Berdasarkan Undang-Undang Nomor 8 Tahun 2012 terkait penertiban alat peraga kampanye oleh peserta pemilu, maka kontestan pemilu yaitu partai politik dan caleg-calegnya berkewajiban membersihkan alat peraga kampanye khususnya dalam masa tenang sehingga tanggal 9 April nanti tidak ada lagi alat peraga kampanye. Itu artinya, parpol dan caleg bertanggungjawab untuk membersihkan berbagai atribut kampanye yang telah disebarkannya di lingkungan masyarakat, di dinding tembok kantor/rumah, di taman-taman, di tiang listrik, di pohon, di mobil dan angkutan kota, serta di berbagai tempat lainnya.
Tapi apa lacur? Aturan hanyalah barisan-barisan kalimat tanpa makna sehingga parpol dan caleg merasa tidak bersalah bila tidak mematuhinya. Kalaupun ada parpol dan caleg yang membersihkan atribut kampanyenya, namun hal tersebut sangat langka. Itu pun dalam membersihkannya dijamin tidak akan bersih sebagaimana sewaktu mereka belum menyebarkan dan menempelkan berbagai atribut kampanye di berbagai tempat dan disembarang tempat. Dari sini terlihat, bahwa parpol dan caleg-calegnya telah nyata gagal dalam ujian tanggung jawab pertamanya, yaitu membersihkan atribut kampanyenya. Patut dipertanyakan bagaimana kelak mereka akan bertanggungjawab pada hal-hal lain yang lebih besar yang menyangkut nasib jutaan rakyat Indonesia???
Atribut-atribut kampanye yang masih berserakan dan mengotori berbagai tempat, juga menunjukkan betapa parpol dan caleg-calegnya yang tidak bertanggungjawab, juga diikuti oleh para partisan dan simpatisannya. Mereka yang merasa aspirasinya terwakili oleh suatu parpol atau seorang caleg, seharusnya juga merasa bertanggungjawab untuk membersihkan atribut-atribut kampanye partai politik atau caleg idolanya. Andaikan Tuan X mengidolakan parpol Primata dengan si Monyet sebagai calegnya, seharusnya Tuan X juga ikut bertanggungjawab untuk membersihkan atribut parpol Primata dan caleg monyet yang didukungnya tersebut. Namun sayangnya hal ini ternyata tidak terjadi. Hampir pasti semua pendukung parpol/caleg tidak berbuat apa-apa untuk membersihkan atribut kampanye. Mereka tidak mau bertanggungjawab, semua diserahkan pada pihak lain seperti bawaslu dan aparat kebersihan.

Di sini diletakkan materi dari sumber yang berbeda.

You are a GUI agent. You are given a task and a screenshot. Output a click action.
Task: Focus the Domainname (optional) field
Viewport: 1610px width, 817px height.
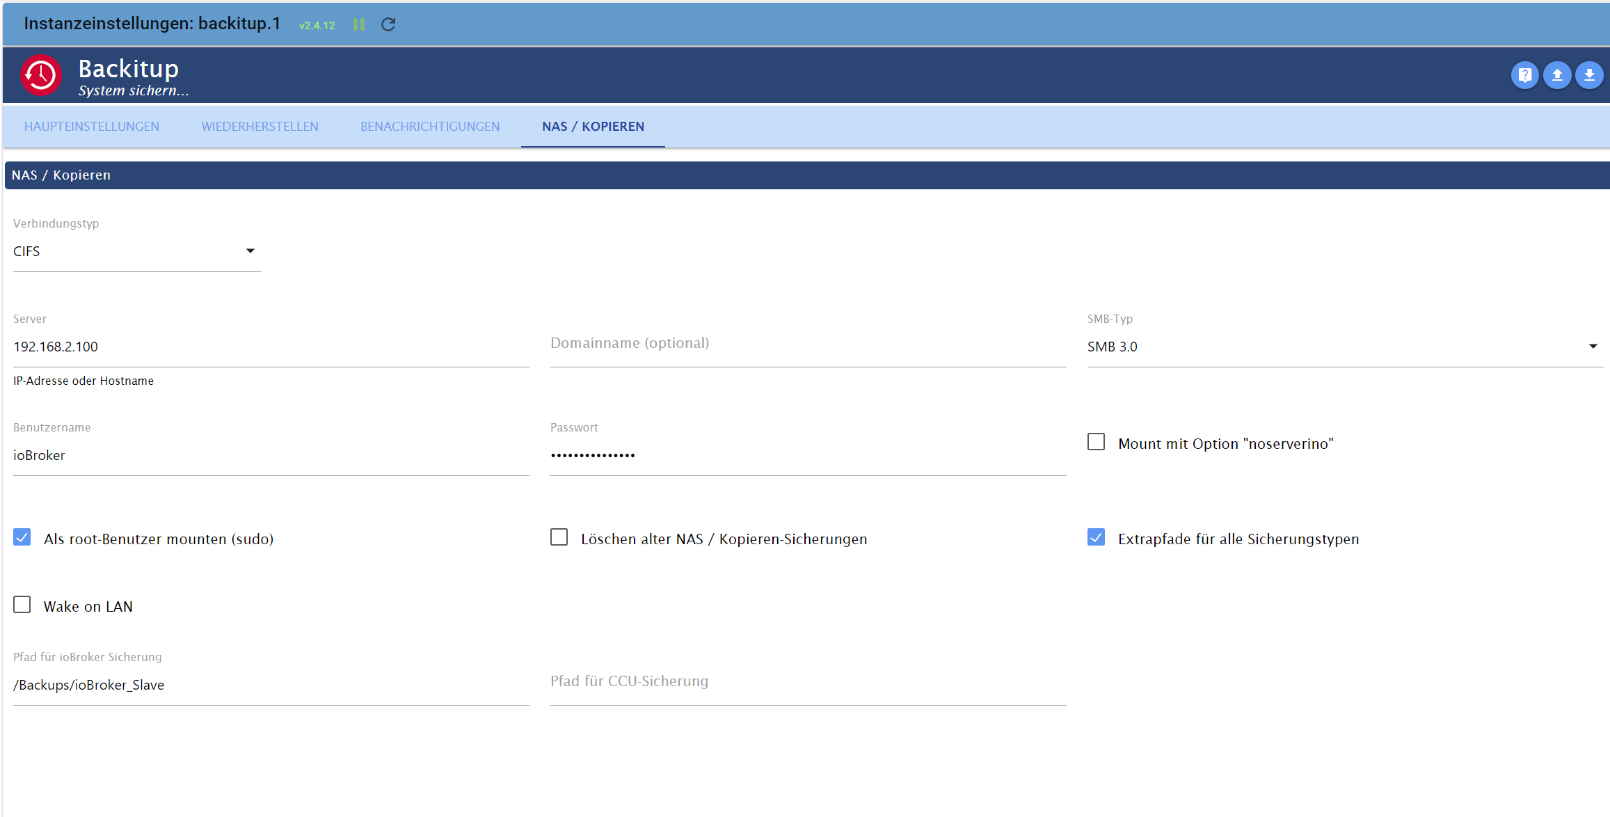807,347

Demokrasi kita rupanya belum sampai pada demokrasi berdasarkan kesadaran dan kecerdasan, sehingga hanya tertarik dengan rame-ramean, debat-debatan, menyalahkan orang lain, namun tanpa diikuti tanggung jawab. Yang punya partai/caleg idola, mati-matian membelanya sehingga kadangkala tak merasa bersalah bila merugikan orang lain. Tatkala ada kewajiban membersihkan semua sampah yang merupakan atribut kampanye, mereka mendadak diam dan tak mendengar, kontras sekali dengan keributan dan keriuhan saat mempromosikan parpol dan caleg-calegnya.
Partai politik dan caleg yang tidak bertanggunjawab memang sangat pas didukung oleh simpatisan dan partisan yang sikapnya sama, yaitu sama-sama tidak memiilliki kepedulian dan tanggung jawab. Jangan dulu memikirkan bagaimana tanggung jawab yang besar-besar bila kelak mereka akan menang atau terpilih. Tanggung jawab yang pertama dan mudah saja, yaitu membersihkan sampah dari atribut kampanye, mereka tidak sudi.
Mungkin memang benar, demokrasi mencerminkan rakyat suatu negara. Parpol dan caleg-caleg yang tidak beres adalah representasi masyarakat yang memang tidak menginginkan adanya keberesan. Mereka cukup merasa puas hanya sampai pada teriakan-teriakan kampanye demi eksistensi diri walau sangat miskin substansi dan implementasi.